Boeing Is Closing This Major Facility Three Months Early


Boeing Co. (NYSE:BA) revealed on Monday that it would be shuttering its C-17 production facility in Long Beach, California, three months ahead of schedule, now closing the plant in mid-2015 because of “current market trends and the timing of expected orders,” the Los Angeles Times reports.

As a result, Boeing said it is prepared to write down $50 million in accounting charges in the first quarter. The plant is 1.1 million square feet in size and produces the  behemoth C-17 Globemaster III, a four-engined cargo jet that can carry 60-ton tanks, personnel, and medical gear transcontinentally, and has the added ability of being able to take advantage of short runways.

The C-17 was first contracted by the Air Force in 1981, and took its first flight under the moniker of T-1 in 1991. Though the U.S. Air Force has received its last C-17 jet, Boeing still has a couple of foreign orders to fulfill before it shuts the facility down for good. The plant currently employs around 2,200 people.

According to the Los Angeles Times, ”the plant is one of the last vestiges of an era in which aviation and aerospace helped build Southern California’s middle class, and it was a major employer in Long Beach for decades,” the publication said. The company has already began reducing the workforce at the plant, and it plans to continue the cuts through closure. Boeing first announced its intentions to close the plant in September.


Boeing built 223 C-17s for the Air Force, the last of which was delivered about a week prior to the announcement of the plant’s fate. As of yet, there are no plans to start a new manufacturing program at the facility.

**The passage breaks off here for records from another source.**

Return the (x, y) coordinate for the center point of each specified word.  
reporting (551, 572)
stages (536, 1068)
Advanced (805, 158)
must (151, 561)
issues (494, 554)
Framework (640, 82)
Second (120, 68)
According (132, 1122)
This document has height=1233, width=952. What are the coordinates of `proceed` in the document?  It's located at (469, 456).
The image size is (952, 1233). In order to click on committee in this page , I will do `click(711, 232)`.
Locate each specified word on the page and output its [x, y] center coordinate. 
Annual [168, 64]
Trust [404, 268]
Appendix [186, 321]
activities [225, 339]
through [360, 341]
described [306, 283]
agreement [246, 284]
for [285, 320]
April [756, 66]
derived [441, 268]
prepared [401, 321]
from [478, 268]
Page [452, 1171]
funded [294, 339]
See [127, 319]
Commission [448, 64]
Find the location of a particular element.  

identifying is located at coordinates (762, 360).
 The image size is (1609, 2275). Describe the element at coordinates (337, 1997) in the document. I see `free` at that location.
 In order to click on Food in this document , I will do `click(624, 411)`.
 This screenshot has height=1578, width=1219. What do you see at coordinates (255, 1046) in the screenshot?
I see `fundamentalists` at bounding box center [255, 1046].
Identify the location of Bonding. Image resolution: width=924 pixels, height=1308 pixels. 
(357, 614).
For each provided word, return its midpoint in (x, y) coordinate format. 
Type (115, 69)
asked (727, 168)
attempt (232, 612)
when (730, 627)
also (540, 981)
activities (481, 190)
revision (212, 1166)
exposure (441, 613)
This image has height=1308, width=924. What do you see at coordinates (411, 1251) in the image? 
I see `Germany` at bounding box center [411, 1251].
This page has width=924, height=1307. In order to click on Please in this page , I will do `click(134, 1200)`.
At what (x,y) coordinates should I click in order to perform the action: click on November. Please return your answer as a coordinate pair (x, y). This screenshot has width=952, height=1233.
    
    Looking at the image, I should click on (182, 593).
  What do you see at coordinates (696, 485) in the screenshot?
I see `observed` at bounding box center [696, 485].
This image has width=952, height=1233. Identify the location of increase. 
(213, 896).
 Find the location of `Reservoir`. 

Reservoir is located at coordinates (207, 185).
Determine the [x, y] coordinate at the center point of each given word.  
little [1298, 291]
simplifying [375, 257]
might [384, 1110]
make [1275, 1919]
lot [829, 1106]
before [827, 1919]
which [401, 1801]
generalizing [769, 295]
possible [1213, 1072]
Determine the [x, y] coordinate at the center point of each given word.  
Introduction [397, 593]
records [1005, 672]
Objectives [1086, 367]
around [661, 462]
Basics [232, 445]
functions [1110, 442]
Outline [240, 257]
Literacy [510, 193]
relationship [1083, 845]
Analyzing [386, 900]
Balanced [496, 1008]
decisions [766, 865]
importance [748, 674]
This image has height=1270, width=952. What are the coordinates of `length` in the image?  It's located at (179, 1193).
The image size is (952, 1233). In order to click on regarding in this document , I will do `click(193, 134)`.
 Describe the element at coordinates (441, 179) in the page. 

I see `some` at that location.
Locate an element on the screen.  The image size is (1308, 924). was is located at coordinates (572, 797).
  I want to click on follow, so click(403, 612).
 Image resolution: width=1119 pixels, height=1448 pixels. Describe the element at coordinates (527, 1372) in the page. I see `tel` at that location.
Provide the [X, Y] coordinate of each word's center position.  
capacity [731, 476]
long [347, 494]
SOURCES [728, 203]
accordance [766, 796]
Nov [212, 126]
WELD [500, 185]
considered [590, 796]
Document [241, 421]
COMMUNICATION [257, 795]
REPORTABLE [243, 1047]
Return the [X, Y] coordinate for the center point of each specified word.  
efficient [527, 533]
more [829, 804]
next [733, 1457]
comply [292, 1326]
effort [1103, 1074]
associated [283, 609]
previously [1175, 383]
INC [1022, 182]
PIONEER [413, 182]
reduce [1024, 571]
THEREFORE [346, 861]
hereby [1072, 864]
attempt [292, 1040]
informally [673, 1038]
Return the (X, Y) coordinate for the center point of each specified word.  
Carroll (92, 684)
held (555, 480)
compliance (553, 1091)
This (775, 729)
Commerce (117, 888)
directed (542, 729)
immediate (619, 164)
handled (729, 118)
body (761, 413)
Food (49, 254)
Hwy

“Boeing has said some workers may be moved to other jobs inside the company, but many will have to enter a still-tough job market, with unemployment at 8.7 percent in Los Angeles County,” the Times said.

Boeing has been moving operations into South Carolina, where it’s working on ramping up production of the Dreamliner commercial aircraft. Its facility in Everett, Washington, has also seen its share of drama this year, as workers and Boeing are at odds over union contracts that resulted in Boeing threatening to pull its manufacturing operations from the state.